Not a few people around the world have been taken aback and rightly concerned by the shooting down of a Russian fighter plane by the Turks. No doubt, few would want to see a conflict between Russia and Turkey. Worse, though, is the question of whether or not such a conflagration would involve the United States since Turkey is a member of the North Atlantic Treaty Organization (NATO).
In 1949, NATO was created as a means to keep the Soviets in check. Initially, it was an alliance of the United States, Canada, and many Western European countries. If one was attacked, all agreed to defend. As Article 5 of the treaty states,
“The Parties agree that an armed attack against one or more of them in Europe or North America shall be considered an attack against them all and consequently they agree that, if such an armed attack occurs, each of them, in exercise of the right of individual or collective self-defence recognised by Article 51 of the Charter of the United Nations, will assist the Party or Parties so attacked by taking forthwith, individually and in concert with the other Parties, such action as it deems necessary, including the use of armed force, to restore and maintain the security of the North Atlantic area.”
In what was considered a strategic move to contain the Soviets back in the early 1950s, Turkey was initiated into NATO. Fast-forward to this week, when Turkey shot down a Russian fighter jet, and one now wonders what the obligations for the United States and other NATO members will be if Russia were in the remote chance to retaliate against Turkey. Will we be dragged into a regional conflict because of treaty obligations created in a past era?
The concern isn’t farfetched as NATO is now currently meeting to discuss and debate what might happen and what NATO’s response should be. According to some sources, there is serious discord within NATO now.
Given the situation, it might be a good idea to revisit President Washington’s warning against entangling alliances from his Farewell Address given in 1796. The world has changed since then, but the principles still ring true.
“The great rule of conduct for us in regard to foreign nations is in extending our commercial relations, to have with them as little political connection as possible. So far as we have already formed engagements, let them be fulfilled with perfect good faith. Here let us stop. Europe has a set of primary interests which to us have none; or a very remote relation. Hence she must be engaged in frequent controversies, the causes of which are essentially foreign to our concerns. Hence, therefore, it must be unwise in us to implicate ourselves by artificial ties in the ordinary vicissitudes of her politics, or the ordinary combinations and collisions of her friendships or enmities.
Our detached and distant situation invites and enables us to pursue a different course. If we remain one people under an efficient government. the period is not far off when we may defy material injury from external annoyance; when we may take such an attitude as will cause the neutrality we may at any time resolve upon to be scrupulously respected; when belligerent nations, under the impossibility of making acquisitions upon us, will not lightly hazard the giving us provocation; when we may choose peace or war, as our interest, guided by justice, shall counsel.
Why forego the advantages of so peculiar a situation?

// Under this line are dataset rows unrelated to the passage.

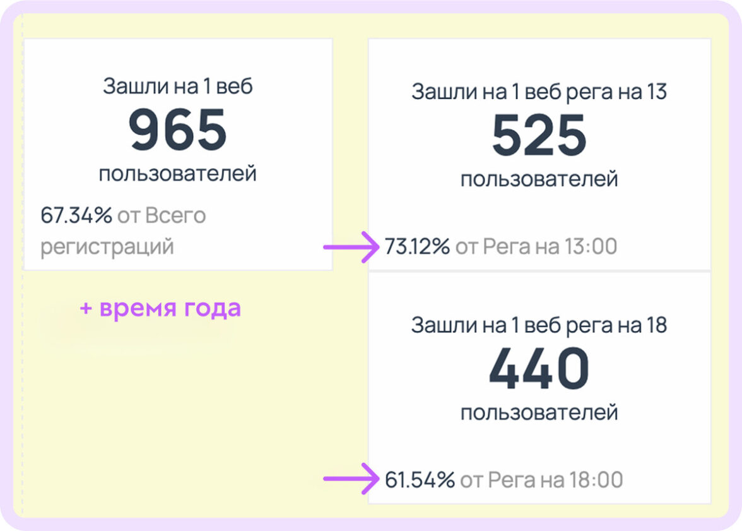742x531 pixels.
Task: Open the "Зашли на 1 веб рега на 18" title
Action: pos(539,325)
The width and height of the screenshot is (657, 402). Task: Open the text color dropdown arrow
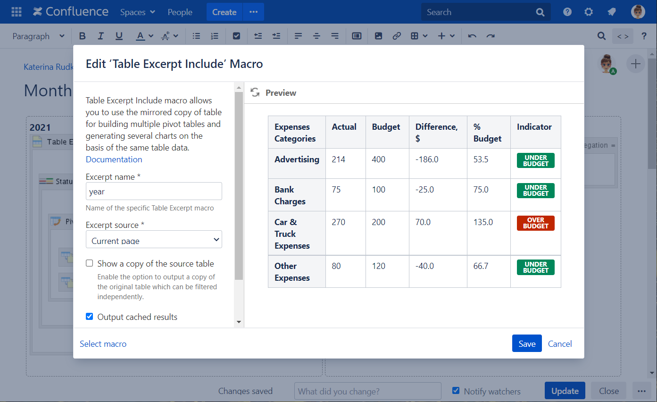(151, 36)
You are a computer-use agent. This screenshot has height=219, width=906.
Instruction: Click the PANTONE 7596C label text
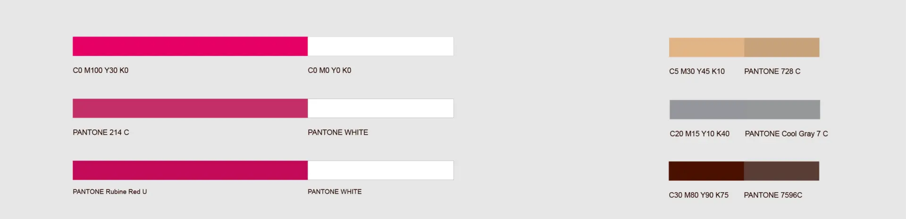[773, 195]
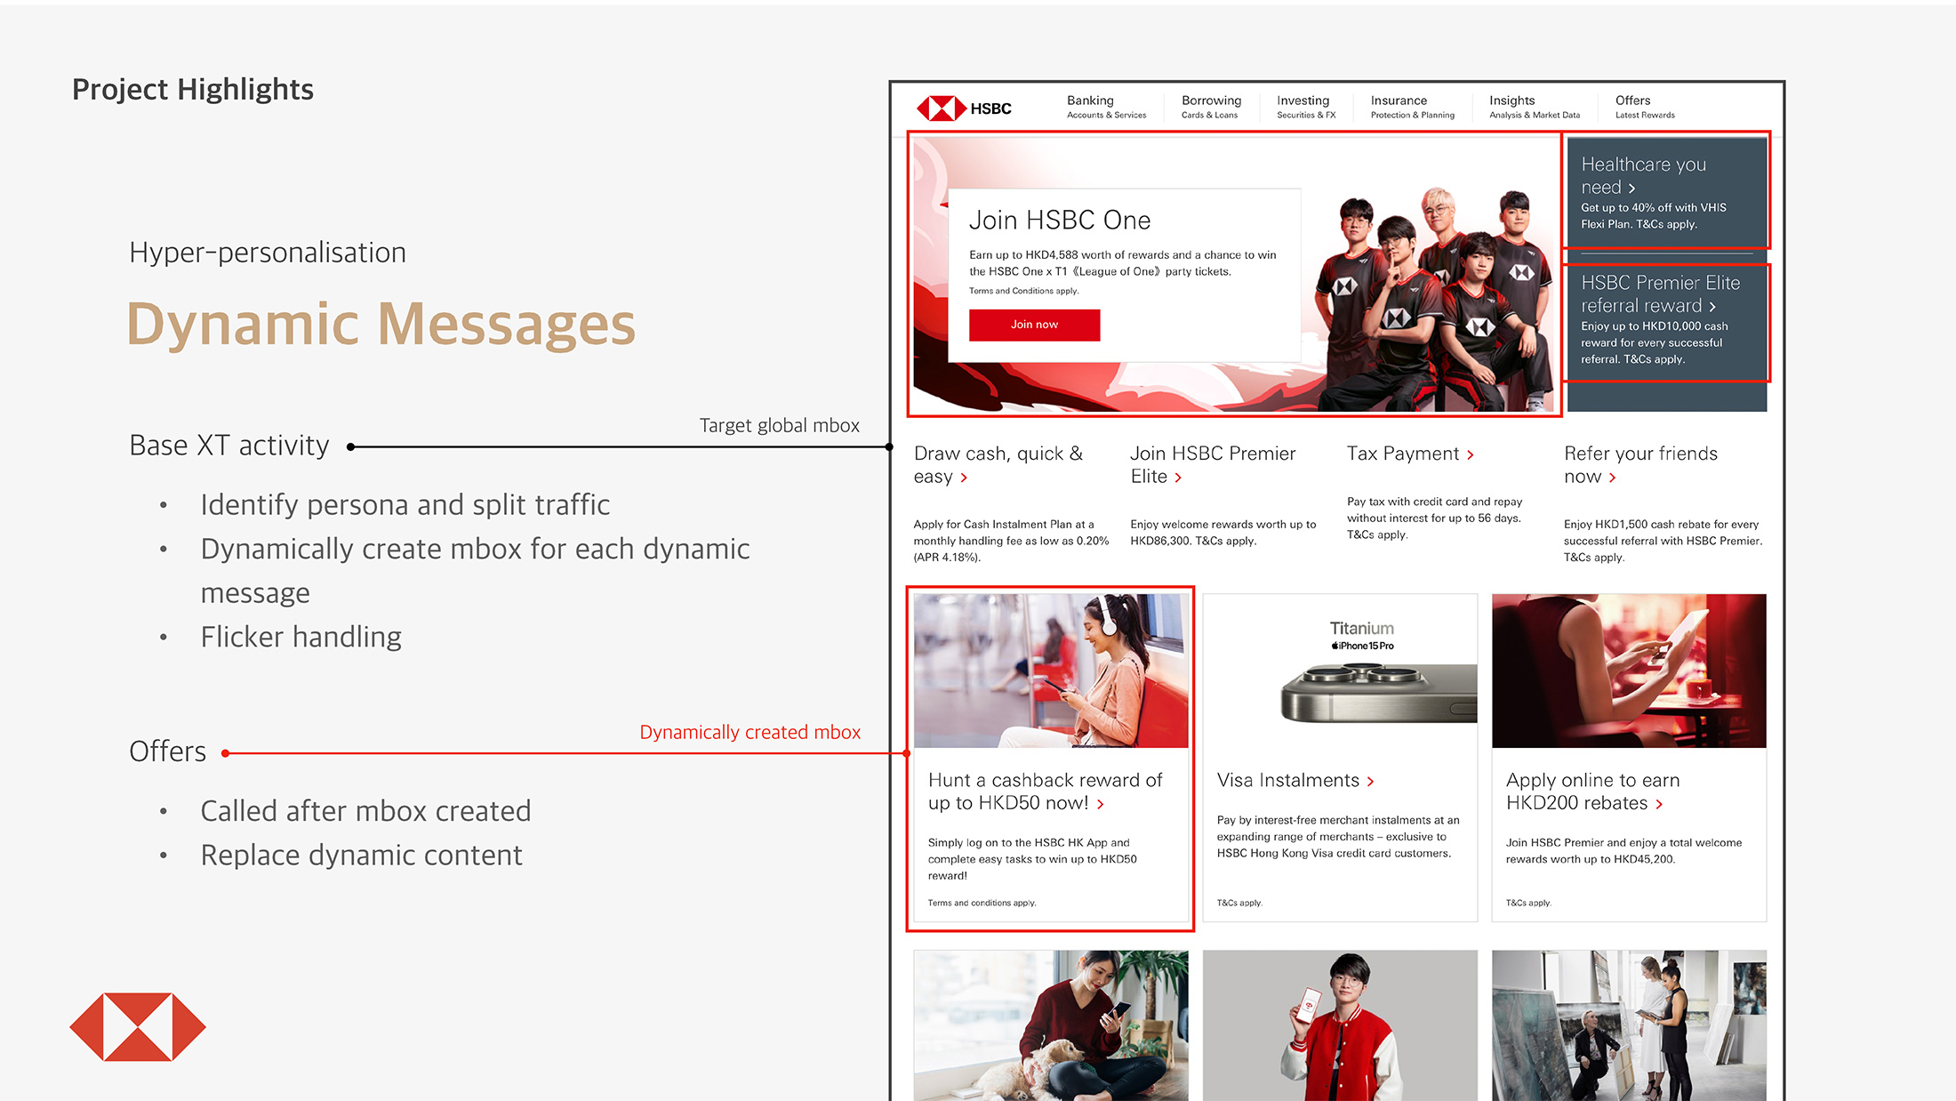Click chevron after Refer your friends now
The height and width of the screenshot is (1101, 1956).
(1612, 478)
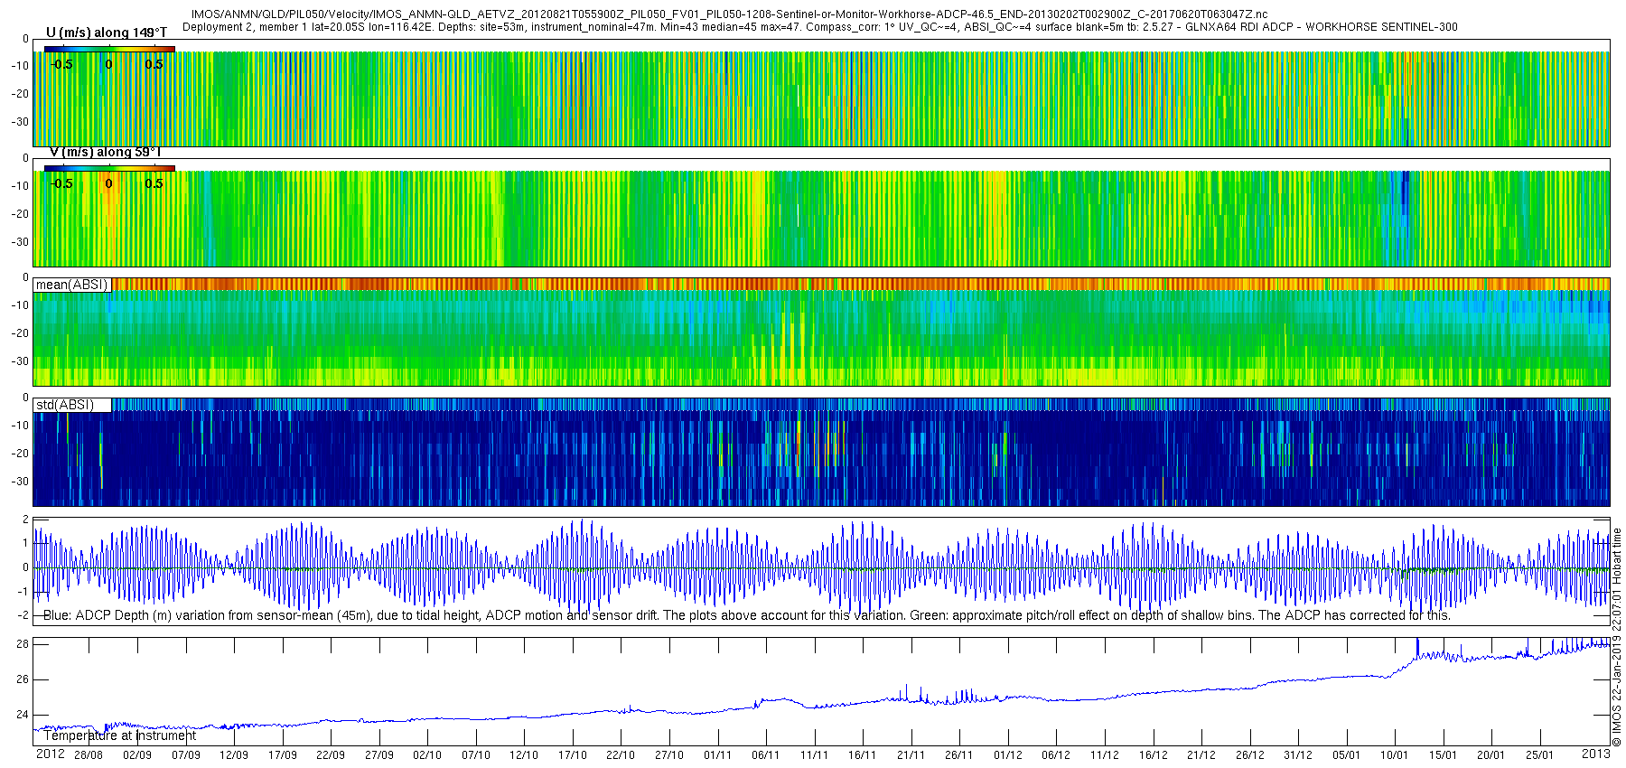
Task: Click the 28/08 date tick label
Action: [89, 755]
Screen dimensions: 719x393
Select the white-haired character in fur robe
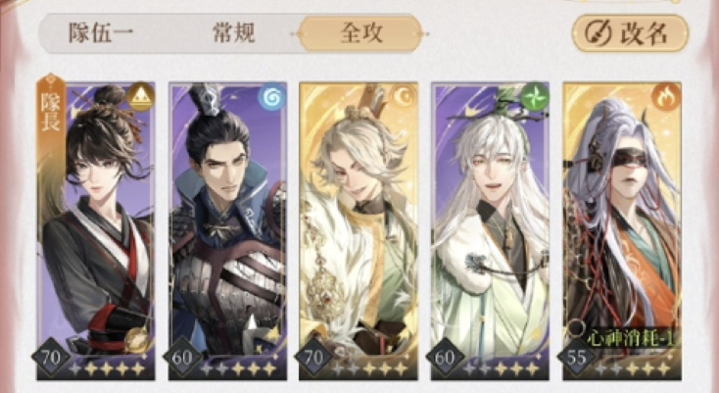point(490,231)
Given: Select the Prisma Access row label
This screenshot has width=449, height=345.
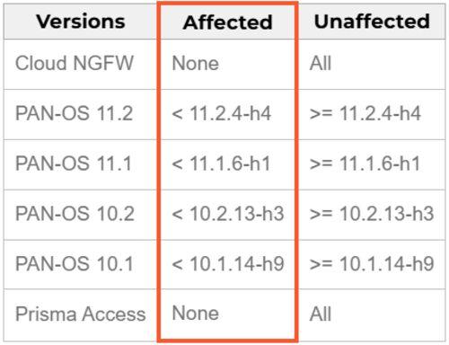Looking at the screenshot, I should click(x=81, y=314).
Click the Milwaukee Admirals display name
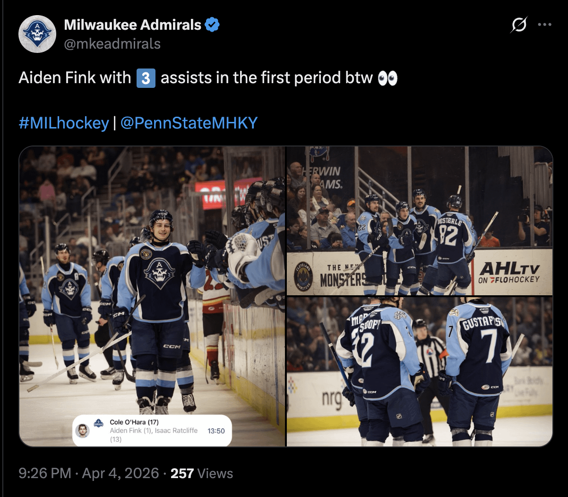568x497 pixels. (133, 25)
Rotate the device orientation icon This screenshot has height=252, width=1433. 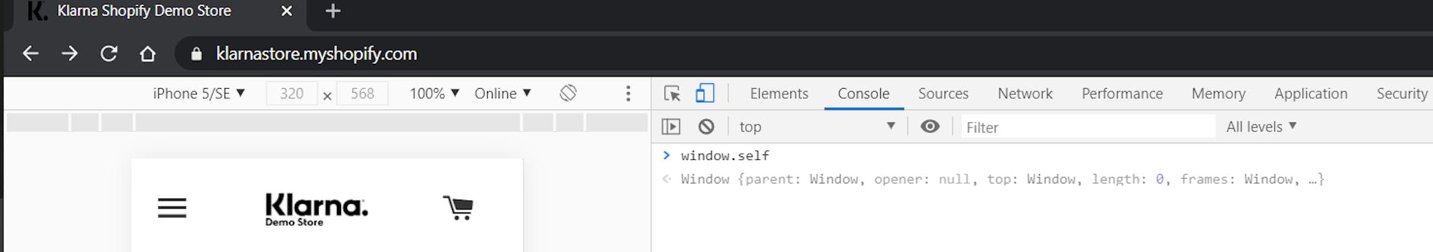pyautogui.click(x=568, y=93)
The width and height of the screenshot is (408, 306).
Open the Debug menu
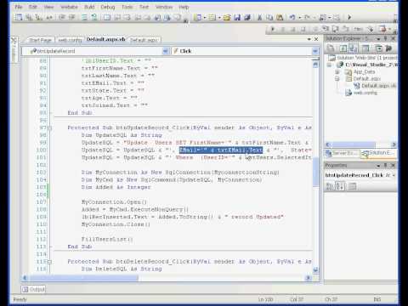coord(108,7)
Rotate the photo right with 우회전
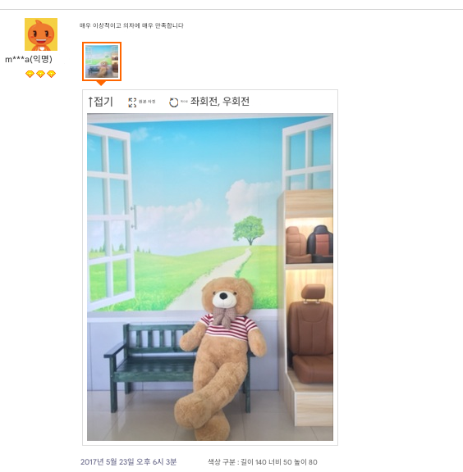This screenshot has width=463, height=472. click(x=236, y=102)
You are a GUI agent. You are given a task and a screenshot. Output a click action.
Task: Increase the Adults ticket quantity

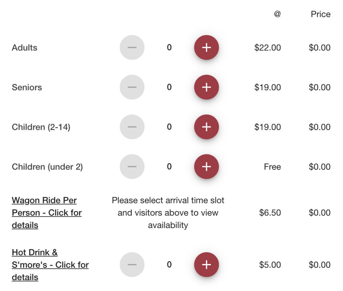[206, 48]
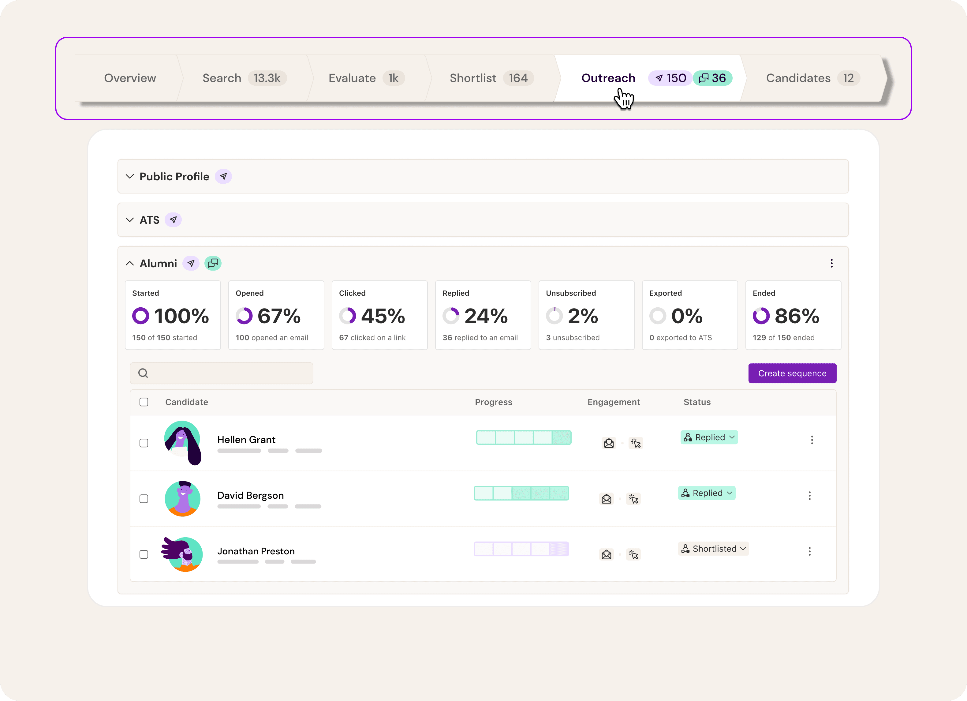Click the send icon beside ATS

click(x=173, y=220)
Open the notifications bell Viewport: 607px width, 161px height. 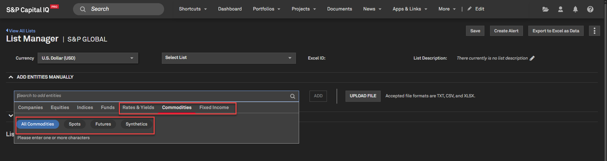pyautogui.click(x=575, y=9)
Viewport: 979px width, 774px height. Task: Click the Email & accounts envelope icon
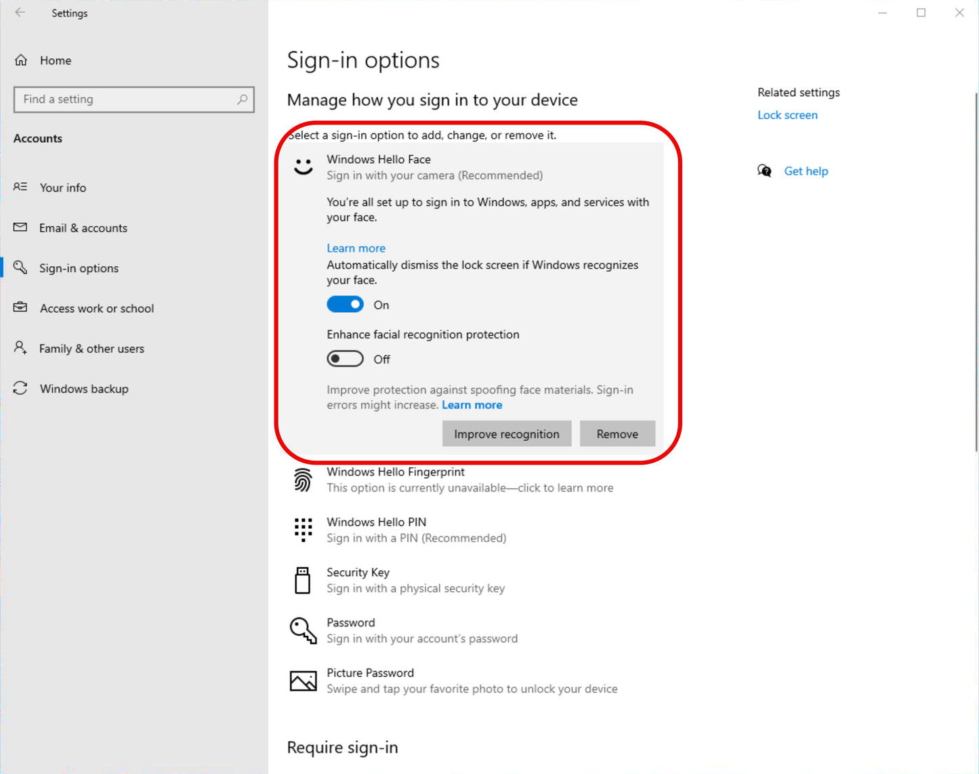tap(20, 228)
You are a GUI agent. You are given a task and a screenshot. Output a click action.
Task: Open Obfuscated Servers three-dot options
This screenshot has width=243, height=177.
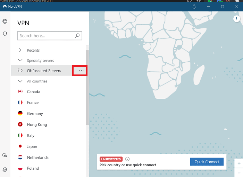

Why quit our own to stand upon foreign ground? Why, by interweaving our destiny with that of any part of Europe, entangle our peace and prosperity in the toils of European ambition, rivalship, interest, humor or caprice?
It is our true policy to steer clear of permanent alliances with any portion of the foreign world; so far, I mean, as we are now at liberty to do it; for let me not be understood as capable of patronizing infidelity to existing engagements. I hold the maxim no less applicable to public than to private affairs, that honesty is always the best policy. I repeat it, therefore, let those engagements be observed in their genuine sense. But, in my opinion, it is unnecessary and would be unwise to extend them.
Taking care always to keep ourselves by suitable establishments on a respectable defensive posture, we may safely trust to temporary alliances for extraordinary emergencies.
Harmony, liberal intercourse with all nations, are recommended by policy, humanity, and interest. But even our commercial policy should hold an equal and impartial hand; neither seeking nor granting exclusive favors or preferences; consulting the natural course of things; diffusing and diversifying by gentle means the streams of commerce, but forcing nothing; establishing (with powers so disposed, in order to give trade a stable course, to define the rights of our merchants, and to enable the government to support them) conventional rules of intercourse, the best that present circumstances and mutual opinion will permit, but temporary, and liable to be from time to time abandoned or varied, as experience and circumstances shall dictate; constantly keeping in view that it is folly in one nation to look for disinterested favors from another; that it must pay with a portion of its independence for whatever it may accept under that character; that, by such acceptance, it may place itself in the condition of having given equivalents for nominal favors, and yet of being reproached with ingratitude for not giving more. There can be no greater error than to expect or calculate upon real favors from nation to nation. It is an illusion, which experience must cure, which a just pride ought to discard.”
We shall see what comes of the situation. Hopefully there will be peace, but if war does come it will be a painful reminder of Washington’s warning from so many centuries ago.